• **What you will do**:
Repeat the records exactly, from the line containing "Choose CSV from the download menu" through the end of the records, inclusive. Leave the pictures out of your answer.

** START **

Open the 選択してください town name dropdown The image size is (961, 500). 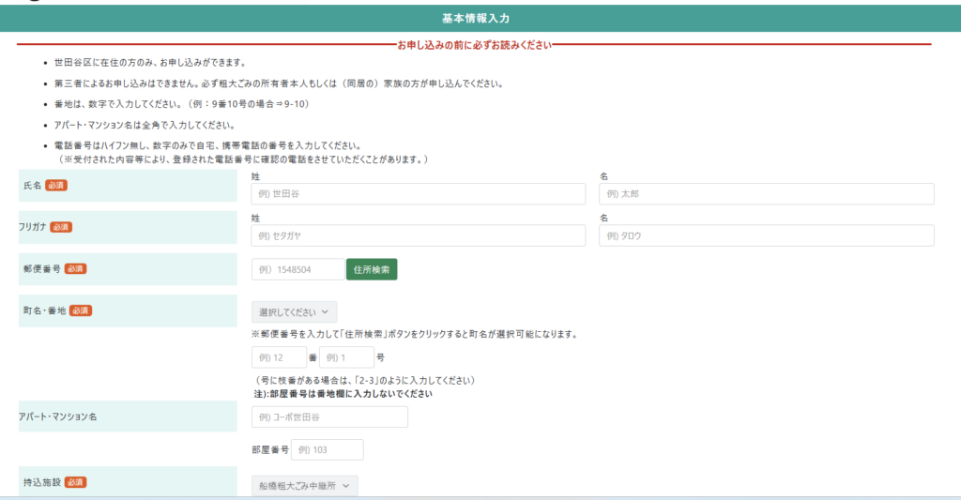pyautogui.click(x=294, y=312)
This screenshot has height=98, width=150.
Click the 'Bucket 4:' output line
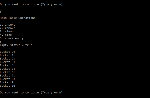tap(8, 65)
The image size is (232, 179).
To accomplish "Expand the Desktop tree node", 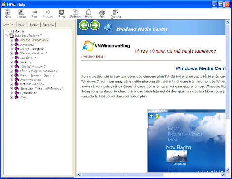I will (11, 62).
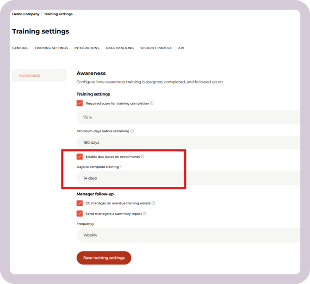Switch to the General tab
310x284 pixels.
tap(20, 48)
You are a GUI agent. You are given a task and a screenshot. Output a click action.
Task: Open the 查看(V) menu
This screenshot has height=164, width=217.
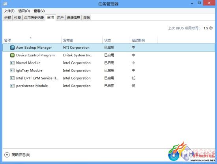tap(39, 11)
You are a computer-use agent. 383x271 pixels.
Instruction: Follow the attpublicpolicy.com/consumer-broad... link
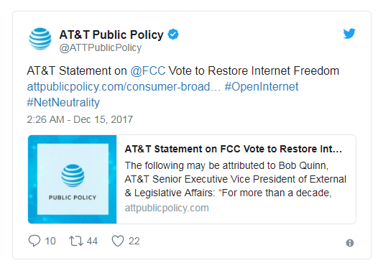124,87
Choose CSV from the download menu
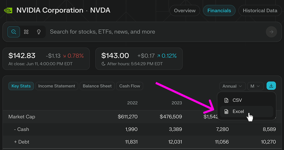Screen dimensions: 284x150 pyautogui.click(x=246, y=100)
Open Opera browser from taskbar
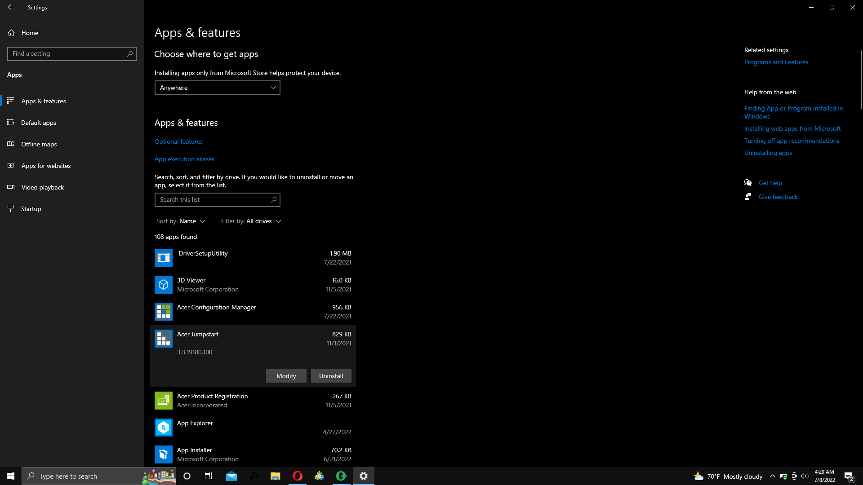This screenshot has height=485, width=863. pos(298,476)
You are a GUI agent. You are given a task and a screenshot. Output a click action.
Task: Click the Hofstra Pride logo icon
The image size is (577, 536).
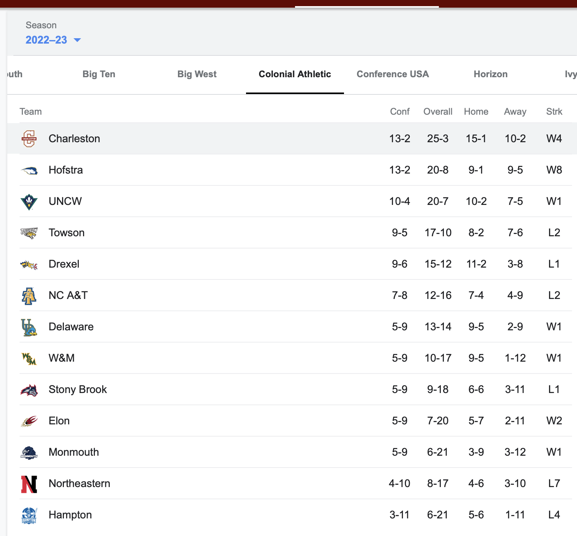(29, 170)
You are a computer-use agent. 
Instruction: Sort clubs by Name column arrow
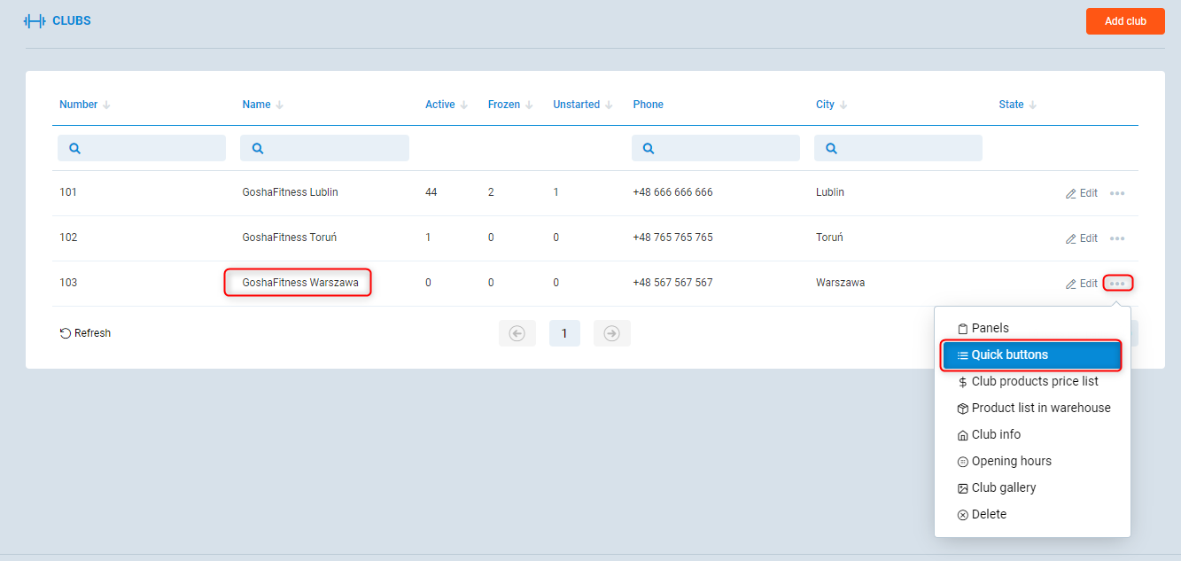pyautogui.click(x=279, y=105)
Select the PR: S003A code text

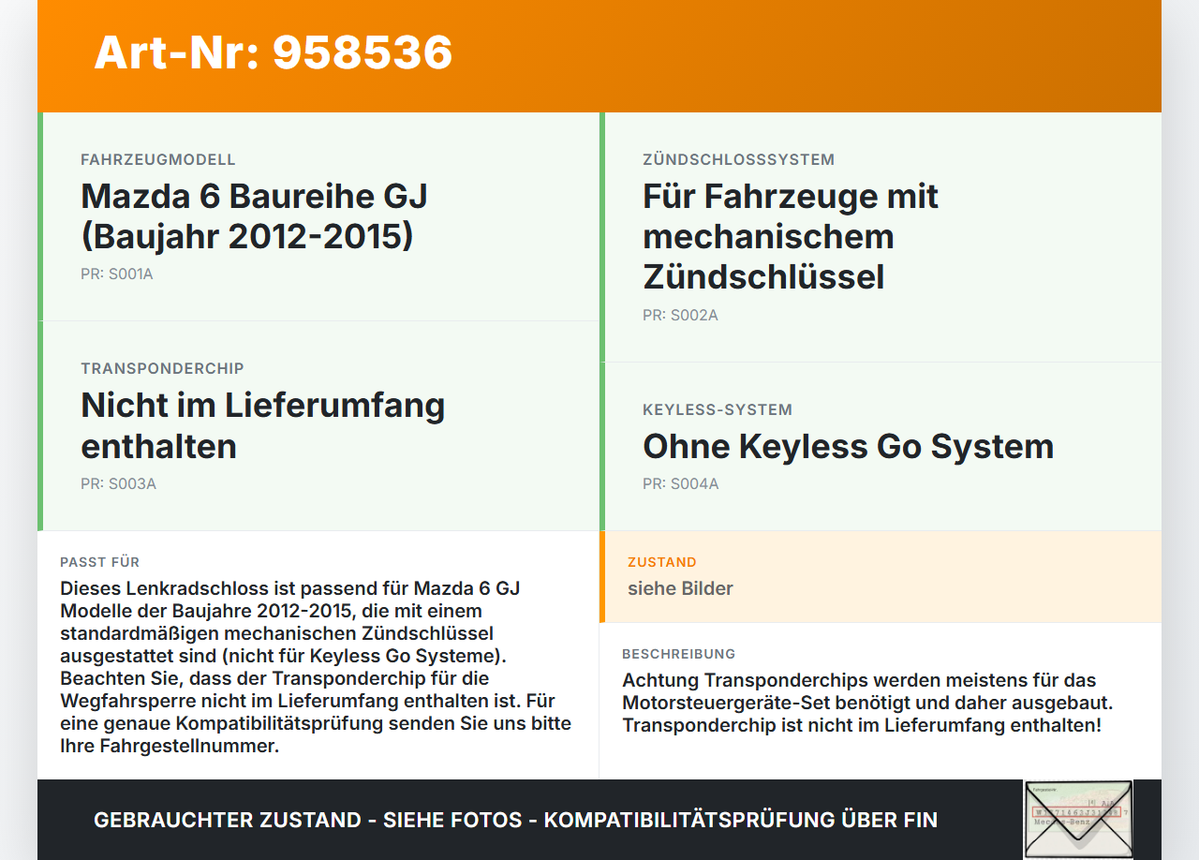(119, 483)
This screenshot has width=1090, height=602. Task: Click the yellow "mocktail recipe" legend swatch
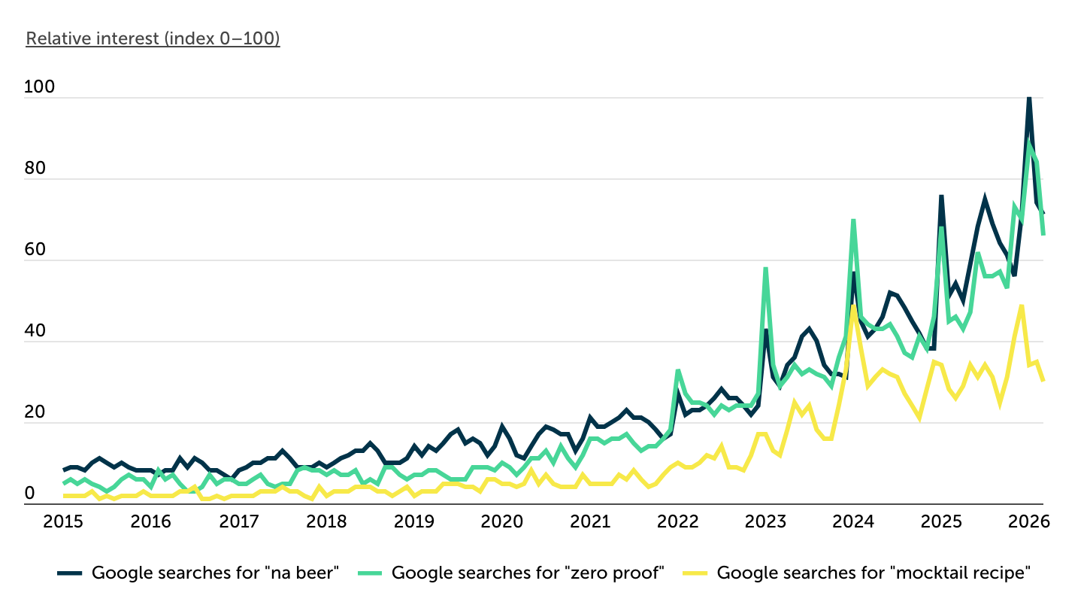pyautogui.click(x=694, y=573)
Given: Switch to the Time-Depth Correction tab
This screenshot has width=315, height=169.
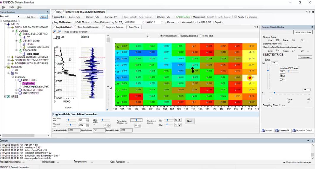Looking at the screenshot, I should point(88,27).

** END **

• **Problem solution**:
Choose CSV from the download menu
Screen dimensions: 284x150 pyautogui.click(x=246, y=100)
Open Opera browser from taskbar
This screenshot has height=485, width=863. pos(298,476)
You are a GUI agent. You are given a task and a screenshot. Output a click action.
Task: Click the Hofstra Pride logo icon
The image size is (577, 536).
(29, 170)
You are a computer-use agent. 
Instruction: Sort clubs by Name column arrow
pyautogui.click(x=279, y=105)
Select the PR: S003A code text

(119, 483)
This screenshot has width=1090, height=602. Task: Click the yellow "mocktail recipe" legend swatch
pyautogui.click(x=694, y=573)
Given: Switch to the Time-Depth Correction tab
This screenshot has width=315, height=169.
Looking at the screenshot, I should point(88,27).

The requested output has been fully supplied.